Swept Out to Sea; Or, Clint Webb Among the Whalers
Chapter 17
IN WHICH THERE IS SOME INFORMATION AND MUCH EXCITEMENT
The young second officer's command needed no repetition. There was no temptation for us to linger under the monster. With a crash that seemed to make sea and air tremble, the great body struck the surface of the water.
The whaleboat dashed back just in time, and then rocked upon the waves as the dying whale rolled to and fro in his "flurry." Then, with a great puff, the creature rolled partially on his side, and the ocean thereabout became tinged with the blood thrown out of its blow-hole.
"Killed with one lance! killed with one lance!" yelled Second Mate Gibson.
But then he gripped his dignity again and sat down, giving commands in his ordinary tone. Old Tom stood up to glance about the sea-scape: "And now where's that thundering old hooker?" he demanded. "We'll have a fine time pulling this baby to her."

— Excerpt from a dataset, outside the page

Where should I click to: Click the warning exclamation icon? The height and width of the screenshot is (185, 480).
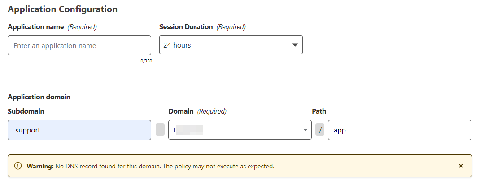pos(18,166)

But that is what we had to do. We had had our "fun;" now we settled down to doggedly pulling the heavy oars, being divided into two watches, and saw the light of the Scarboro's trying-out works at midnight! The Captain and Mr. Rudd had both got small whales and one had been laid aboard each side of the bark. The crew were working like gnomes in a pantomime when we rowed sadly to the bark with our huge tow. How we worked! I never had been so tired in my life, and at the end of the second day when the oil from the three whales had been run into the tanks and the decks cleared up again, I could have fallen into my hammock and slept the clock around. But one never catches up one's sleep on a successful whaler, and the Scarboro certainly was proving good her name as a "lucky" craft.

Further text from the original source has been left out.